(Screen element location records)
* * * *

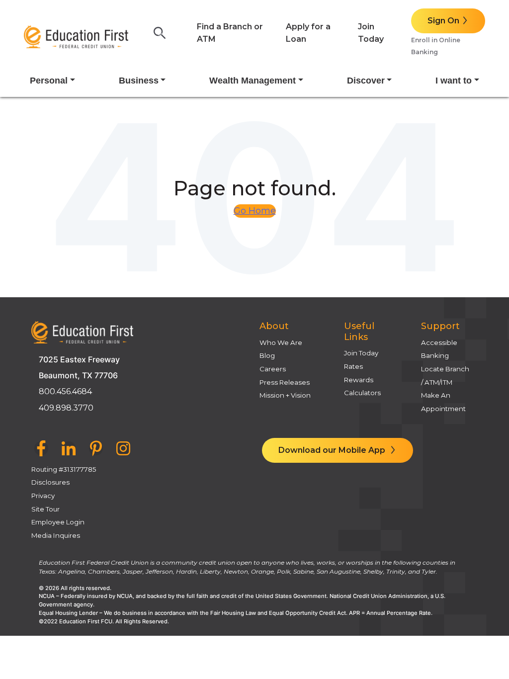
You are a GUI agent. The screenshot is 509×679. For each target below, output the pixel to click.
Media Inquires (55, 535)
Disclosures (50, 482)
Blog (267, 355)
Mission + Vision (285, 395)
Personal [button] (49, 80)
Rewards (358, 380)
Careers (272, 369)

* * * *

▶ Problem description
Reproduce all the rows above line for line, leaving out the pictures.

▶ Task solution
You are a GUI agent. The screenshot is 509×679. For each target below, output the pixel to click.
Media Inquires (55, 535)
Disclosures (50, 482)
Blog (267, 355)
Mission + Vision (285, 395)
Personal [button] (49, 80)
Rewards (358, 380)
Careers (272, 369)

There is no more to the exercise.